P. W. Fauntleroy, for the respondent.
It was not error to permit the veterinary to state that the pulmonary congestion, resulting in the horse's death, was caused by overdriving. The veterinary was not stating the "cause of the cause of death," but "the cause of the state or condition of the horse which resulted in its death." The next and last point is that "even if overexertion was the cause of the congestion that caused the death, still the state has not made a case by showing simply that fact. " Says counsel, and this is the pith of his contention on this score, "overexertion is not necessarily cruelty." That is true, but when the overexertion consists in driving a sound and well horse until it dies from overexertion, that is necessarily cruelly overdriving.
ROMBAUER, P. J., delivered the opinion of the court.
The defendants were convicted and sentenced upon an information under section 1609, Revised Statutes of 1879, charging them with unlawfully, wilfully and cruelly overdriving a horse, and thereupon prosecute this appeal. They assign for errors that the court admitted illegal evidence, and that all the evidence adduced did not warrant their conviction.
The testimony on behalf of the state, conceding that all of it was properly admitted, tended to show the following facts: The horse was hired by the defendants for an afternoon drive; they taking charge of it about three o'clock in the afternoon and advising the livery keeper about eight o'clock in the evening, by telephone, that the horse was sick. The livery keeper thereupon called at the place where the horse was, and found it suffering from pulmonary congestion, which is usually caused by overexertion. He testified that in his opinion the horse had been overdriven. The horse died shortly afterwards. On this evidence the defendants moved for a discharge. This motion being overruled, they adduced evidence tending to show that the horse was driven by them for a reasonable distance, at a moderate gait, and that it was sick when they hired it.
Statutes against cruelty to animals have rarely received judicial construction by courts of last resort, and we have been referred to no case by counsel for either party. In Commonwealth v. Wood , 111 Mass. 408, the jury were instructed that if the defendant in the proper exercise of his own judgment thought he [*482] was not overdriving the horse, he must be acquitted, and that he could not be convicted unless he knowingly and intentionally overdrove. The supreme court in commenting on this instruction says a proper exercise of his own judgment means the honest exercise of his judgment as distinguished from mere recklessness of consequences or wilful cruelty. In State v. Hackfath , 20 Mo. App. 614, where we had this section of our statute under consideration, we decided that the intent with which cruelty is inflicted on an animal is immaterial, provided the act itself was wilful and not accidental.

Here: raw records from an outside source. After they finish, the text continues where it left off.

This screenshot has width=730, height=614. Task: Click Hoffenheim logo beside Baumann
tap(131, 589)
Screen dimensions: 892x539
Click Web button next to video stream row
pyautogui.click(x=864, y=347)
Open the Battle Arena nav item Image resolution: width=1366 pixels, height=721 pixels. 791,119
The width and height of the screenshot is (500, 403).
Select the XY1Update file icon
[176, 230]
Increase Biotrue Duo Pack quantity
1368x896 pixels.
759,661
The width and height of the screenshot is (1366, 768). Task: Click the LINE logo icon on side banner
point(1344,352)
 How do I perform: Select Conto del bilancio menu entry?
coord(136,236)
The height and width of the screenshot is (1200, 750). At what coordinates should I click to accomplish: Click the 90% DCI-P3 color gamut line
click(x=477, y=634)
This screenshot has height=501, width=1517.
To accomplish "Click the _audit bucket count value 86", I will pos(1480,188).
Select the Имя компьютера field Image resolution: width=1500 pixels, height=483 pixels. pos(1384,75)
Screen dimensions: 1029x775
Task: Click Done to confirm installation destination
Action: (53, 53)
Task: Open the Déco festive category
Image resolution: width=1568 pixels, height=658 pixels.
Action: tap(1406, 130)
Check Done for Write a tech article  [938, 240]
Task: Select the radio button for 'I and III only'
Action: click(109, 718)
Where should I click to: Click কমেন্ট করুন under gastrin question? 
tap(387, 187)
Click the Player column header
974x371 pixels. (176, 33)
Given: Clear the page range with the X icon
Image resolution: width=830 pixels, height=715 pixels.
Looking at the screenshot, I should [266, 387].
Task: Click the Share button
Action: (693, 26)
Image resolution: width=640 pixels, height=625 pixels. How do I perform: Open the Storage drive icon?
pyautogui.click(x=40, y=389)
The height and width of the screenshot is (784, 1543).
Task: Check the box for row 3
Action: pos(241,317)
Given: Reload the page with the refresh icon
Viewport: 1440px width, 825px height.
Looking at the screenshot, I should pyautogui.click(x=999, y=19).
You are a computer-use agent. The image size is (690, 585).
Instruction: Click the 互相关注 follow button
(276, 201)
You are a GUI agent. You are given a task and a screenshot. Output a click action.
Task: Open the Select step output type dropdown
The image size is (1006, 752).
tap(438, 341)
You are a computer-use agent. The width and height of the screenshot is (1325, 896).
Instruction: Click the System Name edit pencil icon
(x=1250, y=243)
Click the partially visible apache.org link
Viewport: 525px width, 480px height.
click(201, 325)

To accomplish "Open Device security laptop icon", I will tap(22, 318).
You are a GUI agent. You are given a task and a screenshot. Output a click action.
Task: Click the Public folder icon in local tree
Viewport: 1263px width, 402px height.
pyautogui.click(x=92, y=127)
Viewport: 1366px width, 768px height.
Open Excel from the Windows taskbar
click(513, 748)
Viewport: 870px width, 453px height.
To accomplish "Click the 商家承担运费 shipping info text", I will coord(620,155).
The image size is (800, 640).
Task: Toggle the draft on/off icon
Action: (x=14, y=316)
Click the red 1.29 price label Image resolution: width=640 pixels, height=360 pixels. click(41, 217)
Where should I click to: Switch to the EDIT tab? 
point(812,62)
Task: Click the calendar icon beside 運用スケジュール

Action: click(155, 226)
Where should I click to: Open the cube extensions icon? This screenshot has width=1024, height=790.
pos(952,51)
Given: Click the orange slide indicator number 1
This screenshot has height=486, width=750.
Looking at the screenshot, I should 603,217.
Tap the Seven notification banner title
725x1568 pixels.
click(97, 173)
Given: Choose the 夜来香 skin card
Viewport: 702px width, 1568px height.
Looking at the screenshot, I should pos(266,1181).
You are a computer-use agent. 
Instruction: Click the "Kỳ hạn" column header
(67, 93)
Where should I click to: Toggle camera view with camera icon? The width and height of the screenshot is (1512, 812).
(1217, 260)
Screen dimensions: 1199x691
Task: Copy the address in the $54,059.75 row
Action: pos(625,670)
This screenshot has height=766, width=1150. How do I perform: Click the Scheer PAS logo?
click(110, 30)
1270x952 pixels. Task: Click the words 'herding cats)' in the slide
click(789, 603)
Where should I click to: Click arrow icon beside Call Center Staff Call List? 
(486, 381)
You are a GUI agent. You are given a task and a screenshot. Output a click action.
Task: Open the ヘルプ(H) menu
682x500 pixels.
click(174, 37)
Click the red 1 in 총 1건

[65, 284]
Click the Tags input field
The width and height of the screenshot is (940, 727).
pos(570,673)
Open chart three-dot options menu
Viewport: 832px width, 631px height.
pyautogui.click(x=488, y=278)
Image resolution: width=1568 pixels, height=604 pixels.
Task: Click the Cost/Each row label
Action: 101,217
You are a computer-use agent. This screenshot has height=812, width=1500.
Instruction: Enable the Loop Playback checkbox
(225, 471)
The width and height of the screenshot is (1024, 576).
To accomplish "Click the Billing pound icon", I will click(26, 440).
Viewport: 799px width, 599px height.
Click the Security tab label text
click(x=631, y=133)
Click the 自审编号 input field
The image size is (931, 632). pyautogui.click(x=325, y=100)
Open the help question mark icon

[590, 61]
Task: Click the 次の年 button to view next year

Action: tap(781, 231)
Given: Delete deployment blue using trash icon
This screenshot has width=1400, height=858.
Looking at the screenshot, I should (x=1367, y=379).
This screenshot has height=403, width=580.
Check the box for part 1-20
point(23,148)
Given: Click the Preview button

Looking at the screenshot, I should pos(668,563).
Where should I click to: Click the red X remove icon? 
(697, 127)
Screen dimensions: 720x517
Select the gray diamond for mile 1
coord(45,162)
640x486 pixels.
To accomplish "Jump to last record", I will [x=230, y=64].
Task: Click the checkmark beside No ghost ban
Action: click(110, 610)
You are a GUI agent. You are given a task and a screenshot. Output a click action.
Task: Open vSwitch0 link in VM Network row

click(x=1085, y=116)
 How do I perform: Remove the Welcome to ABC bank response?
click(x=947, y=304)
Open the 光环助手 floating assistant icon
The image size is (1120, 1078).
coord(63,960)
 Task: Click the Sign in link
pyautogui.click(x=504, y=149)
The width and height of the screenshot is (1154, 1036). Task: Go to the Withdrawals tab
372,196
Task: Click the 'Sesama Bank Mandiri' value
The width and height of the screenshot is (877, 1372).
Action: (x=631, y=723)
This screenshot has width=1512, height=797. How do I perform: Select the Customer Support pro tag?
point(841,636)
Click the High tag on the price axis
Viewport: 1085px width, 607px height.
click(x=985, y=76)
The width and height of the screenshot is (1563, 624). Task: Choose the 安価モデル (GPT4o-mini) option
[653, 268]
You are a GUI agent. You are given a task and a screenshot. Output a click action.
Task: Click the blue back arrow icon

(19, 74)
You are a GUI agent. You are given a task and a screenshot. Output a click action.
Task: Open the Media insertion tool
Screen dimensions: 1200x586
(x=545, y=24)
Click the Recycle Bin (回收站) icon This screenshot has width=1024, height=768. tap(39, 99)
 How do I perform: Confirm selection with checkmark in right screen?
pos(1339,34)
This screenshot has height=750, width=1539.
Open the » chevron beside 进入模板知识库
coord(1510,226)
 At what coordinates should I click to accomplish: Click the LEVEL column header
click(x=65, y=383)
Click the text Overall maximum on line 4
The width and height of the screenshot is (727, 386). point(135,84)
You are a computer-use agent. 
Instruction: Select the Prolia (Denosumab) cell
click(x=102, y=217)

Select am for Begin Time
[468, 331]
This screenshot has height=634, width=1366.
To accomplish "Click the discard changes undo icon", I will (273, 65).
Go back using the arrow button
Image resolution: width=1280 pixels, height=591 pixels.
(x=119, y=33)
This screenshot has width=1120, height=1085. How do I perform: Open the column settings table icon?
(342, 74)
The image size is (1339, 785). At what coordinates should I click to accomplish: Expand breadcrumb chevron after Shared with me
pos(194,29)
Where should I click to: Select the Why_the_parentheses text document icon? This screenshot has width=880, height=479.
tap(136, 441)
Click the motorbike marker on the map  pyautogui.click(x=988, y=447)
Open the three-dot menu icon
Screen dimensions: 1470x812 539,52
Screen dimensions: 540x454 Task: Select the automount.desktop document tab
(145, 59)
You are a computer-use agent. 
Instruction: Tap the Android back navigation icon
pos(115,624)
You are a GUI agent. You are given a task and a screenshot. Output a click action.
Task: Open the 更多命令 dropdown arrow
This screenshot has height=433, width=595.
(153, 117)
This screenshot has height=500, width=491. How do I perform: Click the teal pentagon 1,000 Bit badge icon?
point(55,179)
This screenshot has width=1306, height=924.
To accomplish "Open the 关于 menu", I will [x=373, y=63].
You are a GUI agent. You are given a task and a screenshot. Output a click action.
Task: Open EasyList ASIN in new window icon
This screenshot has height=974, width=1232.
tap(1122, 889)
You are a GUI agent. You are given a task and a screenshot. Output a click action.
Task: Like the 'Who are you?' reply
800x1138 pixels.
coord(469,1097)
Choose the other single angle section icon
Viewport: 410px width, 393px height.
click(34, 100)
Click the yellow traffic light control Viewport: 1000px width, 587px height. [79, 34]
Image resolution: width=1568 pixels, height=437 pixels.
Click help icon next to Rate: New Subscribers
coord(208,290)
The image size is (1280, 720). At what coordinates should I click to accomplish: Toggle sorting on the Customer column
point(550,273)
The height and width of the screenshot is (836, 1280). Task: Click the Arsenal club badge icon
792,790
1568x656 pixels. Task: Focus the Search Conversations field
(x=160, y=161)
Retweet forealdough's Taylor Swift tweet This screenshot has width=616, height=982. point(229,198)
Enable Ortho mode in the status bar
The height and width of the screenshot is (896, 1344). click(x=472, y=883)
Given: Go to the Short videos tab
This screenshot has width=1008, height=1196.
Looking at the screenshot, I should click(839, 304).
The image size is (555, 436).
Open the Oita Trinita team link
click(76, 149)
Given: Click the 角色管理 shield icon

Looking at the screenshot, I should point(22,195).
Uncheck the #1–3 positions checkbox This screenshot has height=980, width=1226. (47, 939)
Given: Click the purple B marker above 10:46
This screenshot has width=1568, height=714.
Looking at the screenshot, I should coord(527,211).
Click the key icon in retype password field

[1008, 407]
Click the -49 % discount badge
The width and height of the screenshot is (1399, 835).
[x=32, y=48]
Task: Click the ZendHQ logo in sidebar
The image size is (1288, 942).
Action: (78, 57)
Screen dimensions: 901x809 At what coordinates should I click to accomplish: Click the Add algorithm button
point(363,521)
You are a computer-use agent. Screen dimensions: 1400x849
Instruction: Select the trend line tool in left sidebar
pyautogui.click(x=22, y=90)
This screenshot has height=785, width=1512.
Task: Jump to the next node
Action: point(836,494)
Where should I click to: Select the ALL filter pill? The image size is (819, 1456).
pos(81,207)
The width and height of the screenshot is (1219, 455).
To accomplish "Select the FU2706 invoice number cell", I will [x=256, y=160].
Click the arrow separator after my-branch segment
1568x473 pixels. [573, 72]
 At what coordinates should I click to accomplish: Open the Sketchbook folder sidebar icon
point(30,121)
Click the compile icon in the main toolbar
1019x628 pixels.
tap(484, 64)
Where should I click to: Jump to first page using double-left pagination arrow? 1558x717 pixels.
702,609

In the case at bar there was no direct evidence of any overdriving, but the act was to be inferred from the result, the result being one which is usual in cases of overexertion or overdriving. Giving the testimony adduced by the state its widest scope, and all that it tended to establish was that the horse had been overdriven. But overdriving, alone, is not a statutory crime, it must be wilful as distinguished from accidental. When the proof consists of circumstantial evidence, it ought to be consistent not only with the prisoner's guilt, but inconsistent with every other rational conclusion. 1 Greenl. Ev., sec. 34; Thompson on Trials, sec. 2505. In the case at bar the evidence adduced by the state is not inconsistent with an accidental overdriving If all the evidence is true, it in no way negatives the conclusion that the horse may have overexerted itself, although the defendants were ever so careful. The defendants' negligence or recklessness in overdriving the horse, which is the very gist of this action, is not only not proved by the state, but no facts are proved from which such inference necessarily arises to the exclusion of any other rational theory.
It results from the above that the court erred in not discharging the defendants on the ground that the state had failed to make a case against them. The judgment should be reversed and defendants discharged. All the judges concurring it is so ordered.